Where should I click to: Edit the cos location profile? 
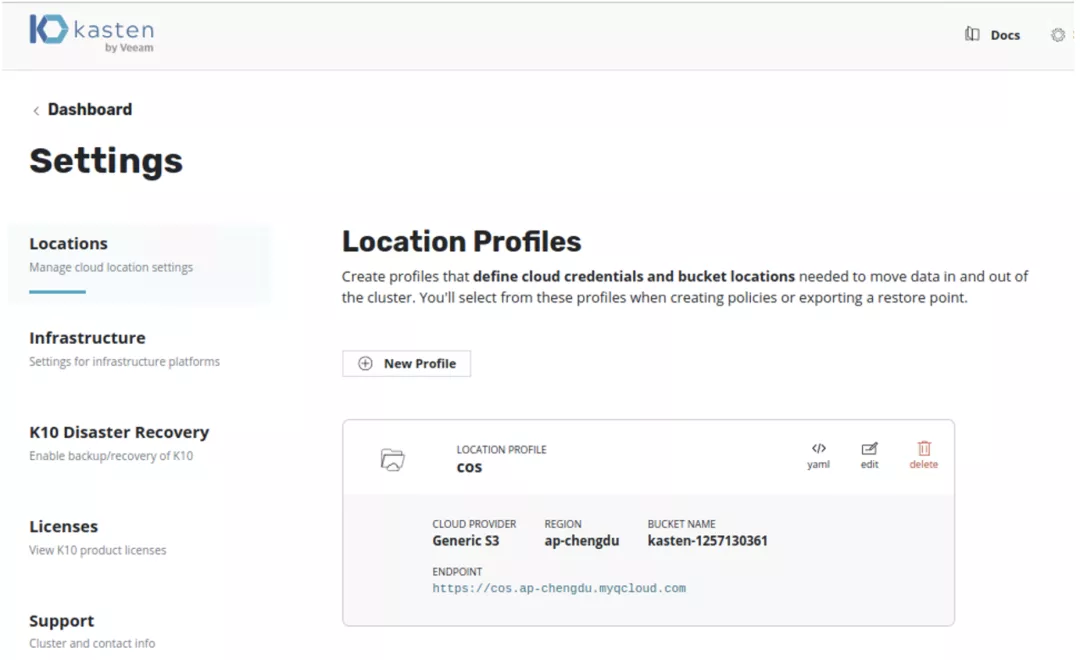[869, 449]
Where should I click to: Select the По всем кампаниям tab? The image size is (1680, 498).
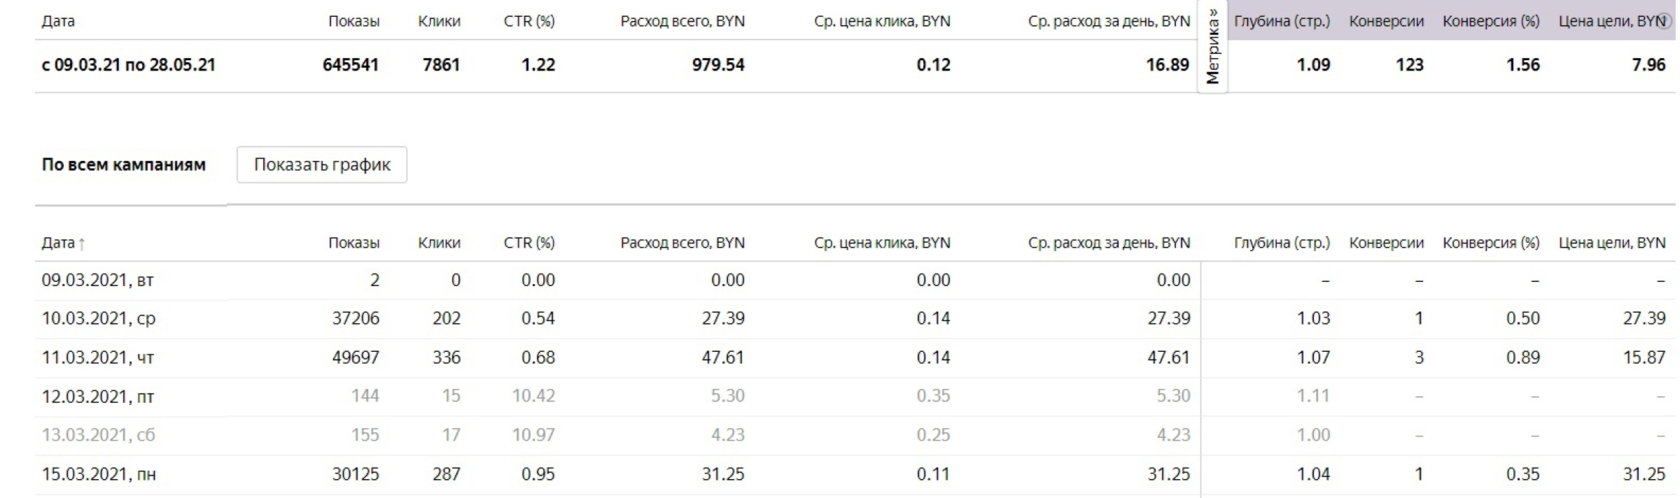(x=124, y=165)
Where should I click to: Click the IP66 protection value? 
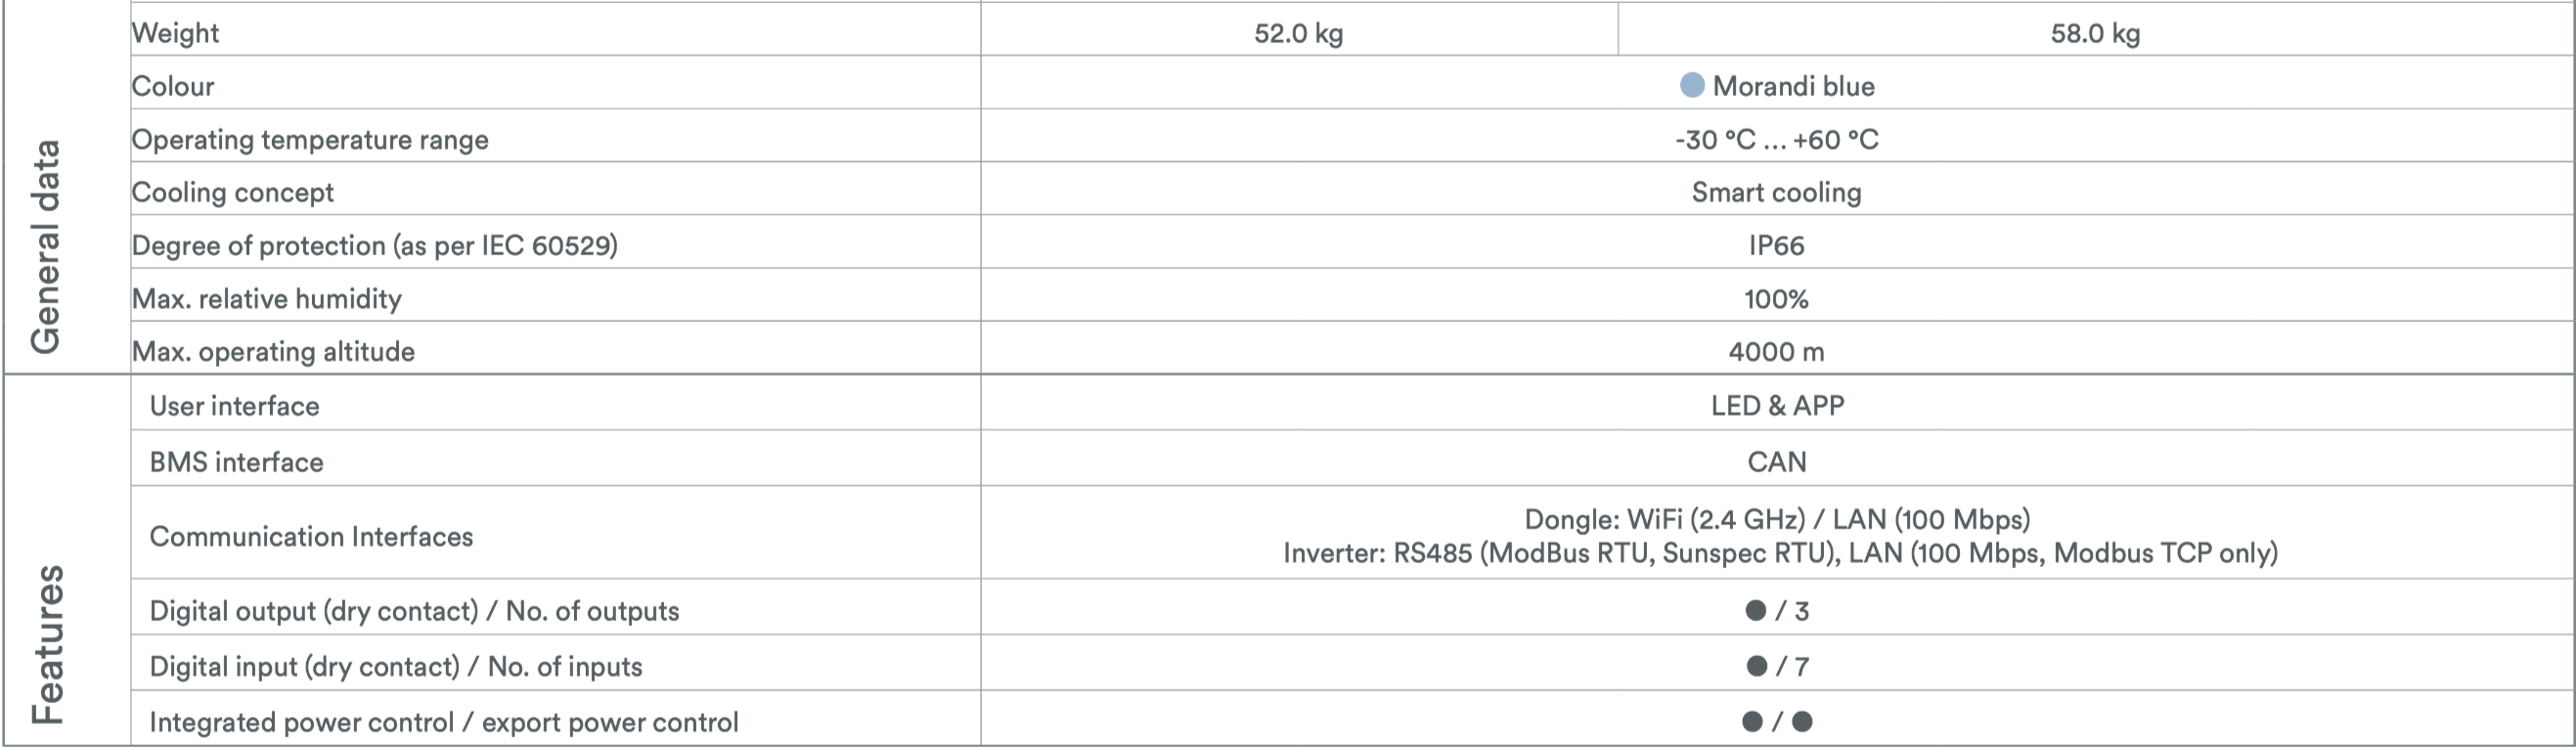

──────────────────────────────

» Exercise description: Collect every line of the entries that contains the string "Where".

» The response:
Where should I click to: Edit the cos location profile? 
Where should I click to: Select the По всем кампаниям tab? The image size is (1680, 498).
Where should I click to: Click the IP66 protection value? 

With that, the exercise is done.